TASK INSTRUCTIONS: Extract from the entries below, exactly as given, only the lines from the line containing "The width and height of the screenshot is (2048, 992)." to the line containing "Given: Fold the Item component at line 33", both lines included.

* * *

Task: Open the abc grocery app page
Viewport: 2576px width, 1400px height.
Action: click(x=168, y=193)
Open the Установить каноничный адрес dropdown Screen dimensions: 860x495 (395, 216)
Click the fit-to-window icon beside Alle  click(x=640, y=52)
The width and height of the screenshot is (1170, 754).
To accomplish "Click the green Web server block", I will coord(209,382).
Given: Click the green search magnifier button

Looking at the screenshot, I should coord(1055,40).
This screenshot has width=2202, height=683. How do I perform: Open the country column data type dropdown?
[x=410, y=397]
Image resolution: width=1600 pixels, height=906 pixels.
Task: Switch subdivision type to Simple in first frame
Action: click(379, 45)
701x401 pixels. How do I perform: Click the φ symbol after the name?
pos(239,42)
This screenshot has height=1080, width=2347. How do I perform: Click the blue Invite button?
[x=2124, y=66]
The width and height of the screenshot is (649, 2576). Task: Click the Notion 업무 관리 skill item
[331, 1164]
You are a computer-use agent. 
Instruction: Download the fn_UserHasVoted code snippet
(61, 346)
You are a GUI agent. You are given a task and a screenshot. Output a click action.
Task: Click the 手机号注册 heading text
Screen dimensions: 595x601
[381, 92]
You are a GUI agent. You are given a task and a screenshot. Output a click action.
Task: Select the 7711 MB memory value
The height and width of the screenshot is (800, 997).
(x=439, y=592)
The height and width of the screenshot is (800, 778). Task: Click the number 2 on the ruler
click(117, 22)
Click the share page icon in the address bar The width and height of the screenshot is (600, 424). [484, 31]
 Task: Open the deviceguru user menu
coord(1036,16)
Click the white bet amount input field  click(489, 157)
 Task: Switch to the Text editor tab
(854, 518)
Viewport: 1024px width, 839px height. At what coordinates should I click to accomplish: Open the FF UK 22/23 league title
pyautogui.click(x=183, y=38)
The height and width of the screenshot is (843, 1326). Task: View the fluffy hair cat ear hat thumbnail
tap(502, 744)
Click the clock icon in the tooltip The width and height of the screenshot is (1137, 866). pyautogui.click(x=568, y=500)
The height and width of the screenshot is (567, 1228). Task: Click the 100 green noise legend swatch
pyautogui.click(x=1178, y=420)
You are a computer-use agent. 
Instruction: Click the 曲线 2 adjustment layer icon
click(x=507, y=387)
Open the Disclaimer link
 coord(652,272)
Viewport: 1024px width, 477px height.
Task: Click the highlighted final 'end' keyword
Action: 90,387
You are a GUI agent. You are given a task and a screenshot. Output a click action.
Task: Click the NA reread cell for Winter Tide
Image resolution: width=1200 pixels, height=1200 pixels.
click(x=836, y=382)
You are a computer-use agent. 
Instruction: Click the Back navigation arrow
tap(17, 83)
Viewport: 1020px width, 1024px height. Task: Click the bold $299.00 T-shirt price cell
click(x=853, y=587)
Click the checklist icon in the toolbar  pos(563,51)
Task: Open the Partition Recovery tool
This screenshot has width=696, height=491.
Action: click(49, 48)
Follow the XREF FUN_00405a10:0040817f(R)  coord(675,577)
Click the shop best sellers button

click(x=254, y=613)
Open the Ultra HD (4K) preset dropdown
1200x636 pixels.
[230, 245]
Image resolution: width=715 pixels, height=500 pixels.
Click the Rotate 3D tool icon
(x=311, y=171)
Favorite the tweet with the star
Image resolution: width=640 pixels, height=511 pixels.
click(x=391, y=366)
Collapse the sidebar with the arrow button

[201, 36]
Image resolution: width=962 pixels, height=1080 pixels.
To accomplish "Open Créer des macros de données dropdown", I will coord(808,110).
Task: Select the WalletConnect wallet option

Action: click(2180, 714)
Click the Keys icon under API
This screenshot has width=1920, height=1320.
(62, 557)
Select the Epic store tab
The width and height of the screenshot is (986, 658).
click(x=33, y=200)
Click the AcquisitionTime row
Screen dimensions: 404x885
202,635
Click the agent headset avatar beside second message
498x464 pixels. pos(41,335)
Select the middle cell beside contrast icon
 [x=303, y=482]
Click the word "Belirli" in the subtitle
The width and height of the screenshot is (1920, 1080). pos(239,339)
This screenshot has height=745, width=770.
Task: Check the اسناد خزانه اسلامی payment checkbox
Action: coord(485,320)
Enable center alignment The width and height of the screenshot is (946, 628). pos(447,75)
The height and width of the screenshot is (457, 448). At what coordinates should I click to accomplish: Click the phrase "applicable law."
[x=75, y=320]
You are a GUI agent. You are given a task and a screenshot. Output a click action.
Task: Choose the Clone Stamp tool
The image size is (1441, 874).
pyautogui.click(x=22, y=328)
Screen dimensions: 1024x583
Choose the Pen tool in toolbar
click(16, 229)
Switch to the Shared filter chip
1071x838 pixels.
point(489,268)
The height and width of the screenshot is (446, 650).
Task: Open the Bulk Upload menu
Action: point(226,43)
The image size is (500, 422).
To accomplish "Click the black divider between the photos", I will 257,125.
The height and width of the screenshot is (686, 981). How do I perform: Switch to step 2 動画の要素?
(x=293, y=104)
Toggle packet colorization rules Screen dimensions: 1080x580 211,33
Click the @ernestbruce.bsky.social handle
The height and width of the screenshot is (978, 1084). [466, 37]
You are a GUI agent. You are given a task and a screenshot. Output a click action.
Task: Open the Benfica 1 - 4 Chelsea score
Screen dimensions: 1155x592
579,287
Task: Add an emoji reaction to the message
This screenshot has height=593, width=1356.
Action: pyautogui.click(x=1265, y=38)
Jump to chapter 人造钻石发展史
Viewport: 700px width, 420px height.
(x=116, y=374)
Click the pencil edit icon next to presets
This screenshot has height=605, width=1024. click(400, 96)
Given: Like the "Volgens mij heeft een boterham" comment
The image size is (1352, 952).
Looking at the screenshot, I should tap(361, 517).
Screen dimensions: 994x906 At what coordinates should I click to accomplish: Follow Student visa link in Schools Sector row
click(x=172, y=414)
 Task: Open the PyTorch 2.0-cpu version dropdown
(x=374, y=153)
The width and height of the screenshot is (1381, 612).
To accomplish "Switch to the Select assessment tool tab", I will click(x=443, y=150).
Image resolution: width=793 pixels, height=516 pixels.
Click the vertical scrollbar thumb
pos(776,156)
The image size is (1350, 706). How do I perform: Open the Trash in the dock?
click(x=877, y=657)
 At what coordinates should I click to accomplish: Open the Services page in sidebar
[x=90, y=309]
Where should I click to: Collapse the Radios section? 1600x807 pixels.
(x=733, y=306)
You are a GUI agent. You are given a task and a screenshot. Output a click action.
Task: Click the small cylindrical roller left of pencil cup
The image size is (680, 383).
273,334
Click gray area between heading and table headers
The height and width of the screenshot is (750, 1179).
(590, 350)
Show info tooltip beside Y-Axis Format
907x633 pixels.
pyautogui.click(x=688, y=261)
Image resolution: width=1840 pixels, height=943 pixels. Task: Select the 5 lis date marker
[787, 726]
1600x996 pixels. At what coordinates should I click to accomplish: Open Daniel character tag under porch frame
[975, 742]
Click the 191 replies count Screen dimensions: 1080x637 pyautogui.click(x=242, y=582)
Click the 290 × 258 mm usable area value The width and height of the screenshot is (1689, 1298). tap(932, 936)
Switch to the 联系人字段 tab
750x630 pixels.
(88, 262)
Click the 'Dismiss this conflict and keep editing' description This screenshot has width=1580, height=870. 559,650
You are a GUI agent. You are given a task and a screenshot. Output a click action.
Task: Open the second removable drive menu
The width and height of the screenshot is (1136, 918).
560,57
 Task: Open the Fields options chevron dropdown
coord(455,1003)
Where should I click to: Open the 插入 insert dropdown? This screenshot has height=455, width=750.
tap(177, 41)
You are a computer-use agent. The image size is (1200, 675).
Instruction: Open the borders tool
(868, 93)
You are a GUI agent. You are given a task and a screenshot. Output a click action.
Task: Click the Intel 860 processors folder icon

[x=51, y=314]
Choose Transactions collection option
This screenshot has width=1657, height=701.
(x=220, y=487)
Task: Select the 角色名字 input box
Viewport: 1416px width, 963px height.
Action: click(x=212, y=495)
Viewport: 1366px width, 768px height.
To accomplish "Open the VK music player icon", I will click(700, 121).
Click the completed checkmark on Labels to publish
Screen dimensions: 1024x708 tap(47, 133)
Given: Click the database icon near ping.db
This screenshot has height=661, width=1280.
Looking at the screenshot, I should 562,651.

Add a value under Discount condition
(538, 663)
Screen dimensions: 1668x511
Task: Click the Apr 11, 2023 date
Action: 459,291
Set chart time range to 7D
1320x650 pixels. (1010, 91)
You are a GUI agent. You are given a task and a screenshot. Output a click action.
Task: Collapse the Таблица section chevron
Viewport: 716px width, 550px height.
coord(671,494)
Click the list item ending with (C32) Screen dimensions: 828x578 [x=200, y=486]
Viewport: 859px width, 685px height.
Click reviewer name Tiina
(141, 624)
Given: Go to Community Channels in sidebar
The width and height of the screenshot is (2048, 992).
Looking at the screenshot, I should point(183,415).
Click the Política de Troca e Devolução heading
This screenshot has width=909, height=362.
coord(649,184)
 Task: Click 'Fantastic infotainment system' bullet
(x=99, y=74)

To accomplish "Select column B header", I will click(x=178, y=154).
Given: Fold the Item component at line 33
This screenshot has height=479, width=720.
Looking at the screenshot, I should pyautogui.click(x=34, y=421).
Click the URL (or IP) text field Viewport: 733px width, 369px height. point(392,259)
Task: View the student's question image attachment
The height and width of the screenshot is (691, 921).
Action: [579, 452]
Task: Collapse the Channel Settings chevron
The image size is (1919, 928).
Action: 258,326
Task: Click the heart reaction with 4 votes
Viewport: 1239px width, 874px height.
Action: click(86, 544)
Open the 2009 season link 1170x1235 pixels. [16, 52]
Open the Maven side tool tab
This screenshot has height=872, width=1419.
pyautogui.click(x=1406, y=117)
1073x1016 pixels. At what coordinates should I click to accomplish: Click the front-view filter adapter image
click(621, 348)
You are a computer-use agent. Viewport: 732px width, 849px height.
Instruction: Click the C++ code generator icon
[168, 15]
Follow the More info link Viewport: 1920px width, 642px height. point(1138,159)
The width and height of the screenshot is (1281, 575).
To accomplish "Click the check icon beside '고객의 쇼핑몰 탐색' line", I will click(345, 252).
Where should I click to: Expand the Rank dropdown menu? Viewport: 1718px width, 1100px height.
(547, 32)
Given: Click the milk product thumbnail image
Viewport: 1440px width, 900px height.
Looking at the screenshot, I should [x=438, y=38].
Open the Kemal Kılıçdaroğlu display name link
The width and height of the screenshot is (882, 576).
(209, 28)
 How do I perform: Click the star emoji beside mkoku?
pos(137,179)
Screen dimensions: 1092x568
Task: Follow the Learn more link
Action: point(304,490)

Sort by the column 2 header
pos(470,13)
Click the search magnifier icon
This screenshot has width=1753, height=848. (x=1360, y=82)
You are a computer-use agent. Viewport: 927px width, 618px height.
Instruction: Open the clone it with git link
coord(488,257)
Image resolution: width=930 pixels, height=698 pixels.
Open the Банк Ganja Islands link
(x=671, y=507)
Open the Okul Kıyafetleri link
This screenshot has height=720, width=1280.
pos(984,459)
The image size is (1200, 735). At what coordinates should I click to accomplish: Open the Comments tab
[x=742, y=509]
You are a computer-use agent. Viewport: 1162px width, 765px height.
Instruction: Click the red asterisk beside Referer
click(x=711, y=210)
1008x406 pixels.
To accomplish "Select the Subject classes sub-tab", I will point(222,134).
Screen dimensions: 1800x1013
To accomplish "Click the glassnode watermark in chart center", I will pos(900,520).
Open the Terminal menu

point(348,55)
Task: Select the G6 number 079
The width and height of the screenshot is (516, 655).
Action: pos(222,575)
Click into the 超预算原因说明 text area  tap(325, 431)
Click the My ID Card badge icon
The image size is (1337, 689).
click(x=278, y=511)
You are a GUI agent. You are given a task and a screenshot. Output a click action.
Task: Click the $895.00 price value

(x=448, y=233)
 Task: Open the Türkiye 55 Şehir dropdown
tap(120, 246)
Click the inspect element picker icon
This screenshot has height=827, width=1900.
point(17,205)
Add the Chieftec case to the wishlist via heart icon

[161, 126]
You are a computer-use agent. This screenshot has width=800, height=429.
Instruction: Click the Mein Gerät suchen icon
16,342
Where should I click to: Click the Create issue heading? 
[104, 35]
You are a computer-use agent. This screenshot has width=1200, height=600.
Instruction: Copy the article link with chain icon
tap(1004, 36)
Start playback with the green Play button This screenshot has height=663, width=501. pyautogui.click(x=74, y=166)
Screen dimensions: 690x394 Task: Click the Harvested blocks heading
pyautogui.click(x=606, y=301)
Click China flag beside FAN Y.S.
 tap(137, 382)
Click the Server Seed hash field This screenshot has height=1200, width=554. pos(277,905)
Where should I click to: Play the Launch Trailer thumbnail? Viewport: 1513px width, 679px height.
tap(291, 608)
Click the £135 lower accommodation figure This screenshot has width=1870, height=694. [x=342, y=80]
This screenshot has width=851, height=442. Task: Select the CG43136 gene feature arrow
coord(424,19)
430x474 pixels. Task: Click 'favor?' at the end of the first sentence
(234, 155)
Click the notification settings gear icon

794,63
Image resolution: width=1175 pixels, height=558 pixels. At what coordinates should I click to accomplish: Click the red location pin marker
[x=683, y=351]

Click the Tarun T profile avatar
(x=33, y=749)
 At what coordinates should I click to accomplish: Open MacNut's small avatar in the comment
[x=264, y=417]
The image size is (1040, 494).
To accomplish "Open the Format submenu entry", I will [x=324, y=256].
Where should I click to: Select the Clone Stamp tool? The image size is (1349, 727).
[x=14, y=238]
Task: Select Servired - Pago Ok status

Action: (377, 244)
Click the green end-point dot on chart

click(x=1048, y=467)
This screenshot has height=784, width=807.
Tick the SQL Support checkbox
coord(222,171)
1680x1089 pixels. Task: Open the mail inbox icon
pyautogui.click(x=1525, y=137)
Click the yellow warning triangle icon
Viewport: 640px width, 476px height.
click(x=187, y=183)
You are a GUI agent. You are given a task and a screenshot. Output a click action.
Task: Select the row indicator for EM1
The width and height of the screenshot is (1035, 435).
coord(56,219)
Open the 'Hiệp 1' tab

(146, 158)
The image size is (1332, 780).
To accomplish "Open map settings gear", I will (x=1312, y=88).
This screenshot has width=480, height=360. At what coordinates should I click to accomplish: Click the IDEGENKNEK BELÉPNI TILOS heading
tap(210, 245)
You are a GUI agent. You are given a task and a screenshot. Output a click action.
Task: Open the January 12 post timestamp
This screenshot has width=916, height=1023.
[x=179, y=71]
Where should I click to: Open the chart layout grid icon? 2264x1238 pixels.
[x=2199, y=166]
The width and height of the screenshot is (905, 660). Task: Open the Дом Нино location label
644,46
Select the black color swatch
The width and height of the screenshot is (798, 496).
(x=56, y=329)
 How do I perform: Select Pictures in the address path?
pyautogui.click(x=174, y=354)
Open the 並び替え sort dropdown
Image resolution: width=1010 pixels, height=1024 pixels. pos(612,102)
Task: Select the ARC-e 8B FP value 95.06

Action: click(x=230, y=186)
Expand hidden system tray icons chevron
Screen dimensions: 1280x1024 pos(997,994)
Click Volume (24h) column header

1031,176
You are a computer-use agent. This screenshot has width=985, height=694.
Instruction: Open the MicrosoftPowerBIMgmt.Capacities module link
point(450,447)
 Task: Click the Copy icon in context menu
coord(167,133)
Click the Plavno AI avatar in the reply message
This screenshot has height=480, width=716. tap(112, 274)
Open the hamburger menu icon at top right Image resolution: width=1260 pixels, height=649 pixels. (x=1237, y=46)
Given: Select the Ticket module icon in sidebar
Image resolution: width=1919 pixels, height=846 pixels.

* * *

RESULT BELOW:
The width and height of the screenshot is (2048, 992).
Looking at the screenshot, I should point(183,415).
Click the Política de Troca e Devolução heading
This screenshot has width=909, height=362.
coord(649,184)
 Task: Click 'Fantastic infotainment system' bullet
(x=99, y=74)

To accomplish "Select column B header", I will click(x=178, y=154).
Given: Fold the Item component at line 33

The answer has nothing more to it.